Именно это она предчувствовала сегодня утром, именно из-за
этого ее томила депрессия, от которой не помогли ни душ, ни кофе. Мамочка
схватилась за сердце и выскочила в коридор.
Вася стоял посреди прихожей и помогал снять шубу нескладной
особе приблизительно тридцати лет. На лице его была тоскливая безнадежность.
Увидев мамочку, он попытался улыбнуться и проговорил:
— Познакомься, мамочка, это Люся.
— Здрасте, — проговорила Люся, справившись наконец
с рукавами шубы, — а вы, стало быть, мамочка! Да мы же с вами совсем
недавно встречались! Ведь это вы пытались меня переехать? Правда, тогда вы
выглядели куда прикольнее!
Мамочка попятилась. В этой особе была какая-то
неотвратимость. Она надвигалась на мамочкину жизнь, как товарный поезд из
семидесяти вагонов. Словно в подтверждение этого нехорошего чувства Люся
уставилась на мамочку немигающим взглядом и решительно сообщила:
— А мы с Василием решили пожениться.
Мамочка попятилась еще немного и села на тумбочку. Тумбочка
жалобно пискнула, но выдержала мамочкин небольшой вес. Люся повесила шубу на
бронзовую вешалку. При этом было понятно, что она вешает эту шубу всерьез и
надолго.
Мамочка откашлялась, справилась с дрожью в голосе и спросила
своего сына:
— Василий, кто эта женщина?
— Ты же слышала — это Люся.
При этом он шумно сглотнул, как будто у него в горле
застряло последнее произнесенное слово.
— И мы собираемся пожениться! — настойчиво
повторила ужасная особа, хотя ее никто не спрашивал.
— Василий, это правда? — трагическим тоном
спросила мамочка, делая вид, что не замечает самозваную невестку.
— Да, мамочка, правда, — подтвердил Вася эти
ужасные слова.
Мамочка хотела что-то сказать, возмутиться, выгнать наглую
особу из дома, но слова застряли у нее в горле, как длинная и острая рыбья
кость. Васин голос прозвучал так, что мамочка поняла: это правда.

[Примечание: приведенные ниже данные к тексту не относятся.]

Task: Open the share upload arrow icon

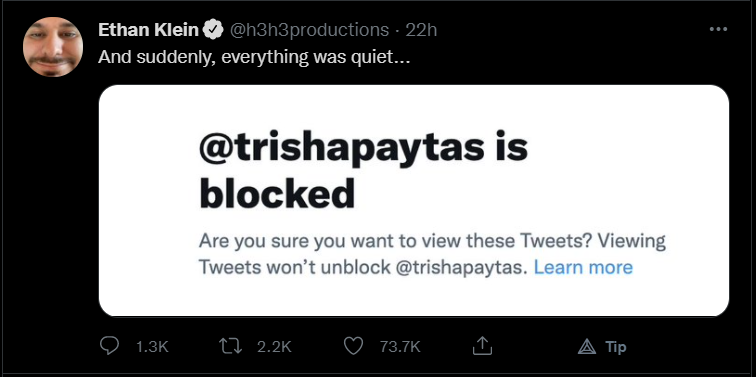Action: tap(482, 346)
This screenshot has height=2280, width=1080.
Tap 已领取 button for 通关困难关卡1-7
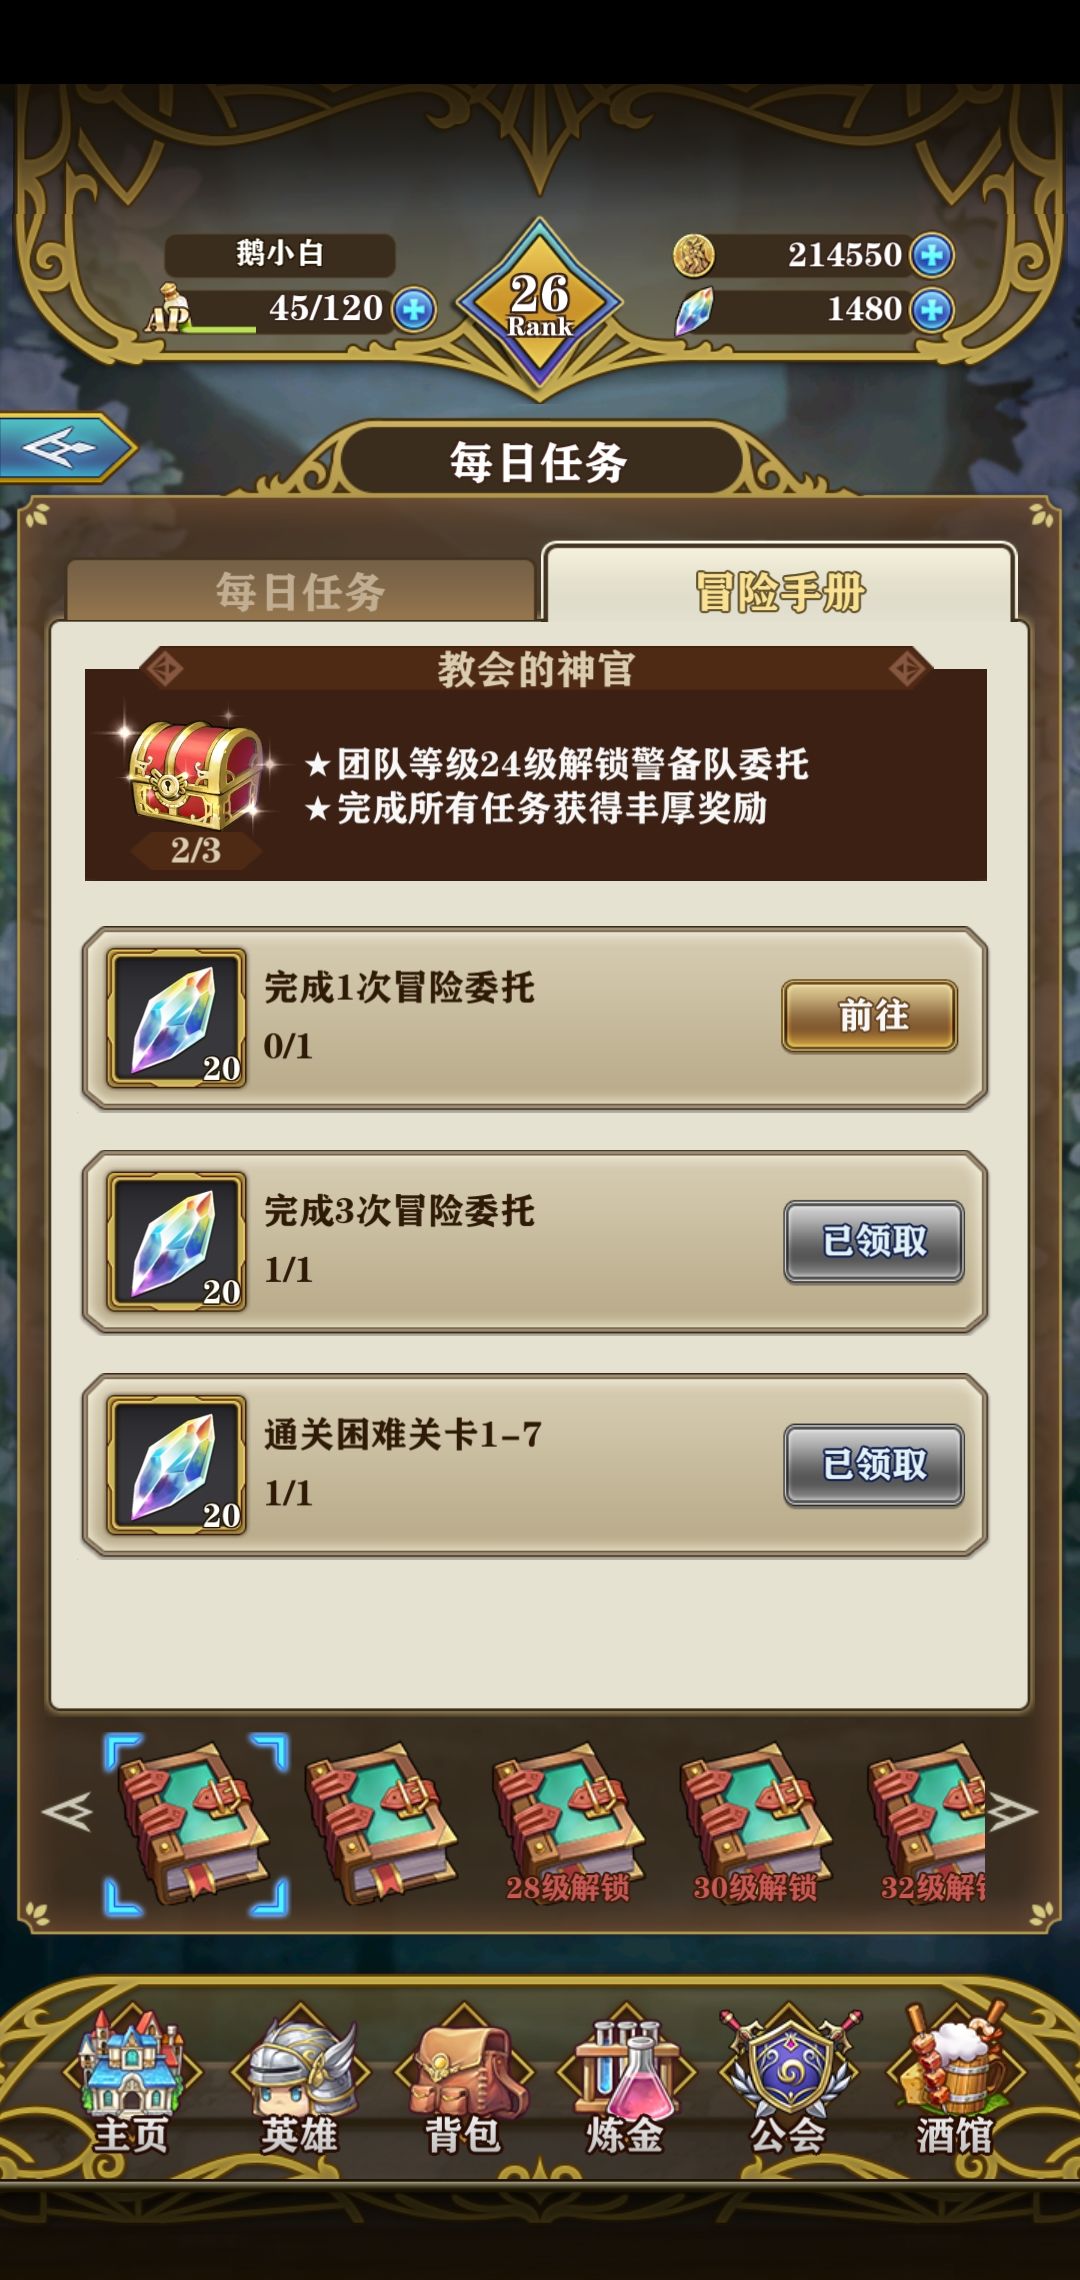click(874, 1465)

Пауза затянулась. Наконец Вася шумно выдохнул и выпалил, как
будто бросился в холодную воду:
— И не возражай! Это бесполезно! Ничего нельзя
поделать!
Мамочка неверно истолковала его истерику и внушительно
произнесла:
— Ах, вот в чем дело! Но даже если эта… Люся тебя не
обманывает, в наше время с этим не существует проблем! Аборты делают на любом
углу, под наркозом и на любом сроке!
— Что ты говоришь! — раздраженно оборвал ее сын.
— Я знаю, что я говорю! — Мамочка почувствовала
почву под ногами и решила бороться. — Кроме того, большой вопрос — твой ли
это ребенок! Ты у меня такой доверчивый…
— Мама! — выкрикнул Василий. — Ребенок здесь
совершенно ни при чем, и никакой аборт не поможет! Разве что ты передвинешь
время на сорок лет назад и сама сделаешь аборт, чтобы я не появился на этот
свет!
— Василий, — воскликнула мамочка
возмущенно, — не забывай, ты разговариваешь с собственной матерью!
— Вот именно! — вступила в разговор Люся. —
Мамочка, у вас на кухне что-то горит.
Действительно, теперь мамочка и сама почувствовала запах
подгорающего супа-пюре из цветной капусты. Она хотела ответить, что сгоревшая
кастрюля ничто по сравнению с ее загубленной жизнью, но слова снова застряли в
горле. Мамочка с горьким стоном поднялась и отправилась на кухню. Наглая особа
потащилась за ней, демонстративно принюхиваясь. Василий замыкал шествие,
опустив голову и тяжело вздыхая, как верблюд, которому предстоит пройти с тяжелым
грузом тысячу километров до ближайшего оазиса.